What needs to be done
Please convert the listing lines starting at the line containing "Where should I click to: Toggle" and ending at the line containing "click(2006, 432)" into a Markdown table with the columns Number and Record line, skipping blank lines. Leave the pictures out.

Supplied material
— BEGIN —

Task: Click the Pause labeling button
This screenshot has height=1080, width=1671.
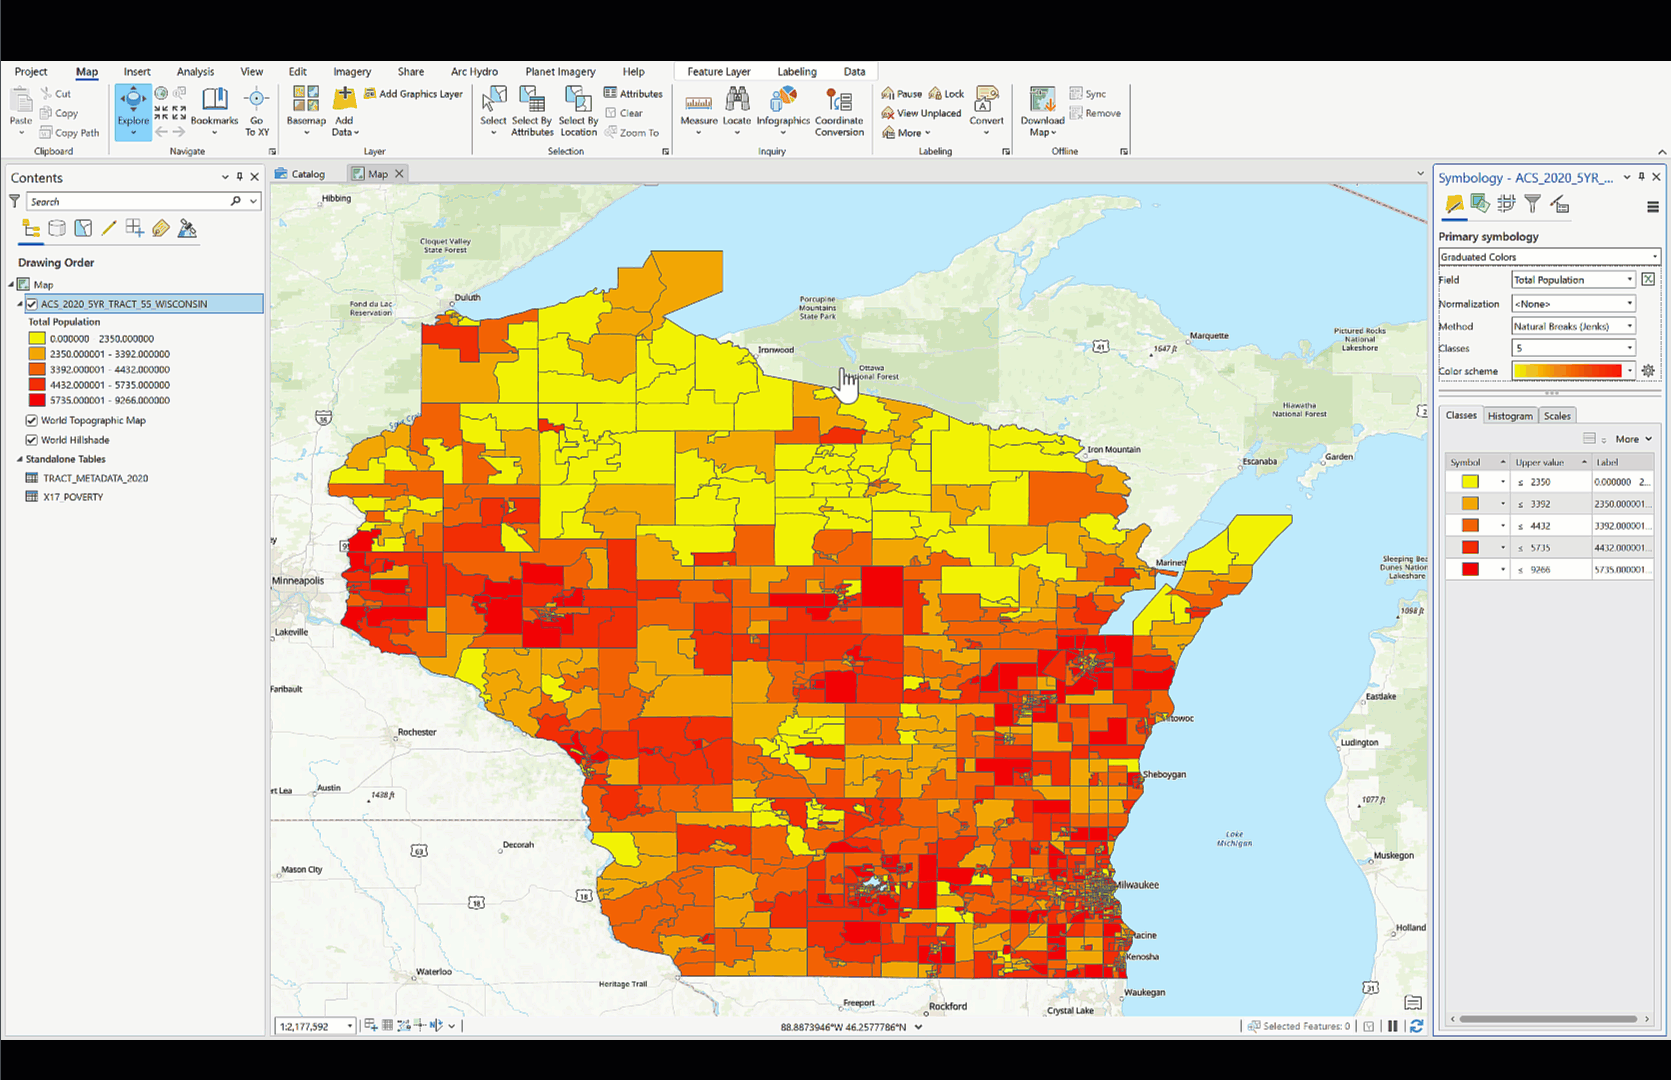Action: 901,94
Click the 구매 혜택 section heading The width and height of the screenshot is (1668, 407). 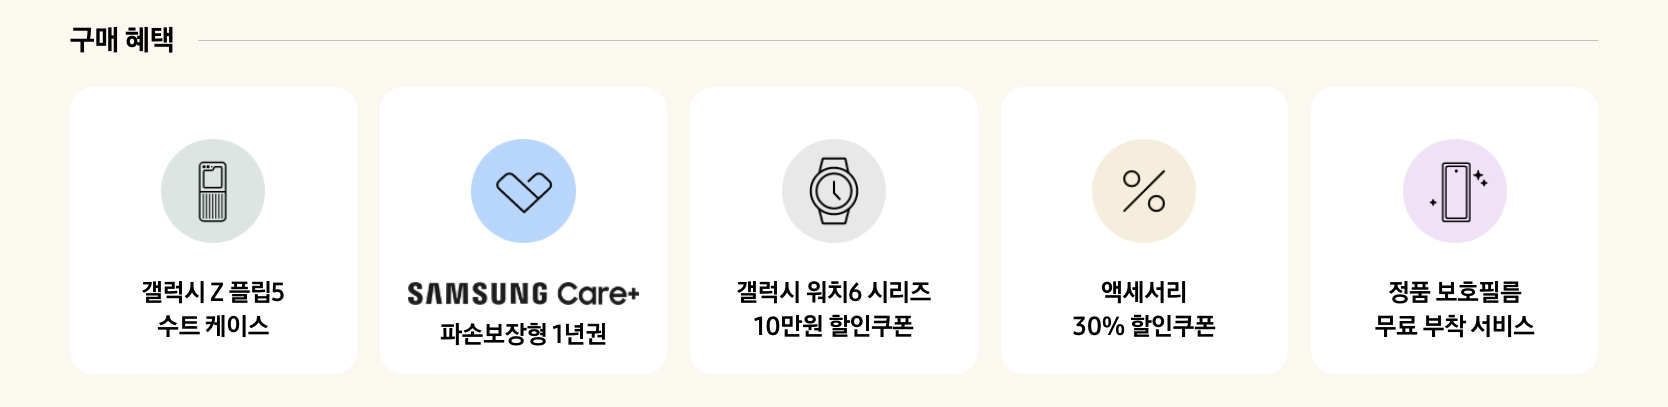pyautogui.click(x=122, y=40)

— END —
— BEGIN —

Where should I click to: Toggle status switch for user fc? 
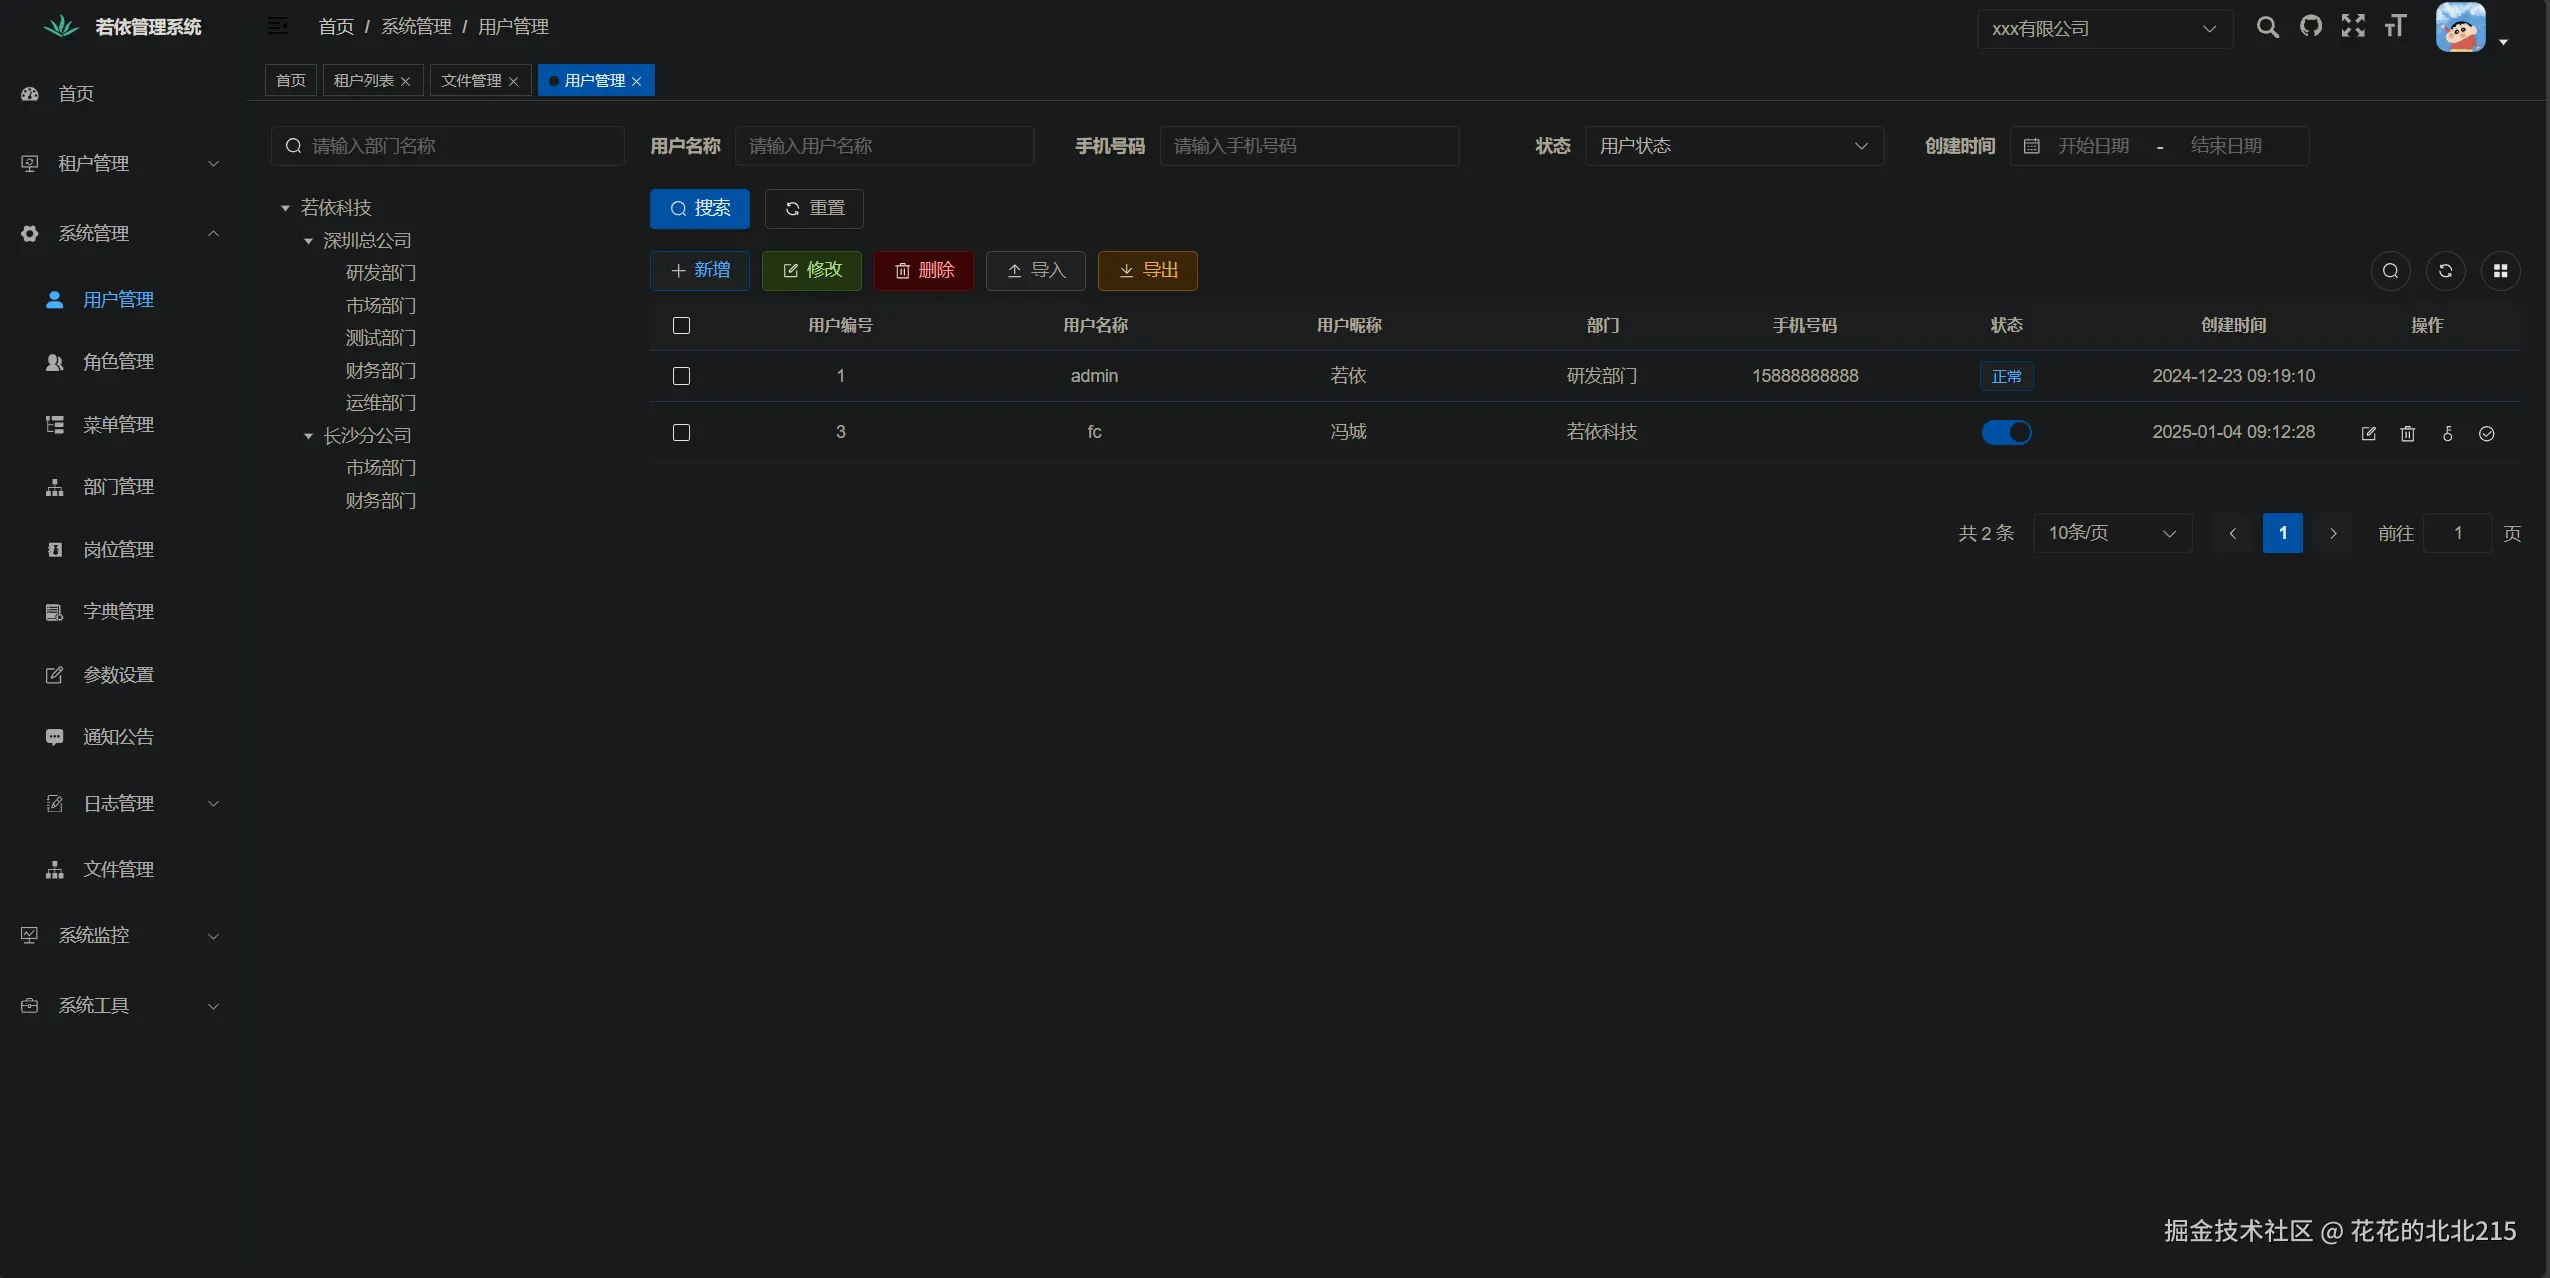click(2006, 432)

— END —
— BEGIN —

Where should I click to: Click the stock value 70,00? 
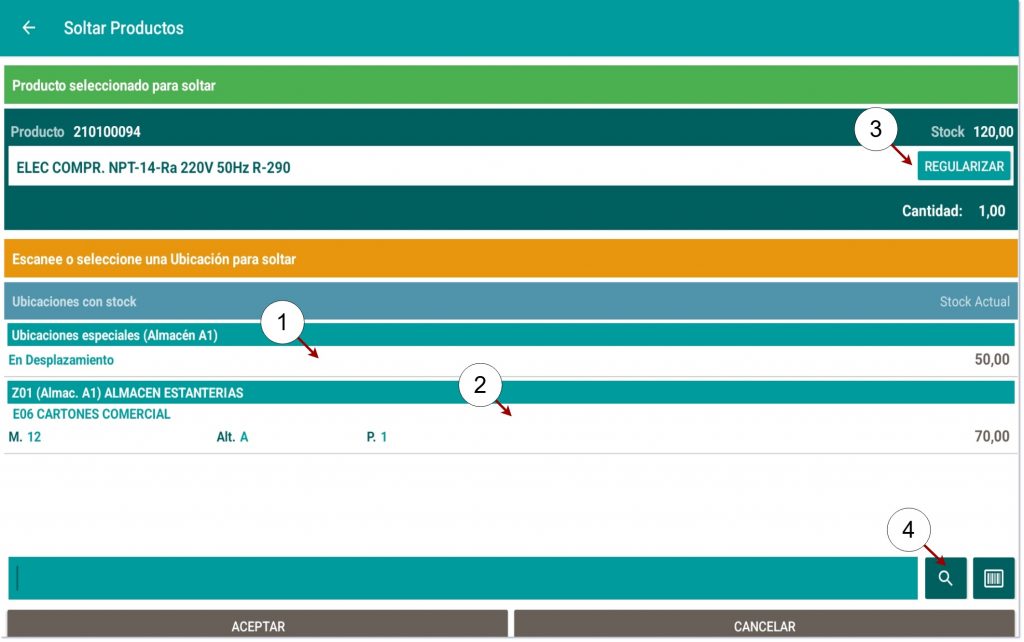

— END —

Response to the exercise
| Number | Record line |
|---|---|
| 1 | Where should I click to: Toggle status switch for user fc?  |
| 2 | click(2006, 432) |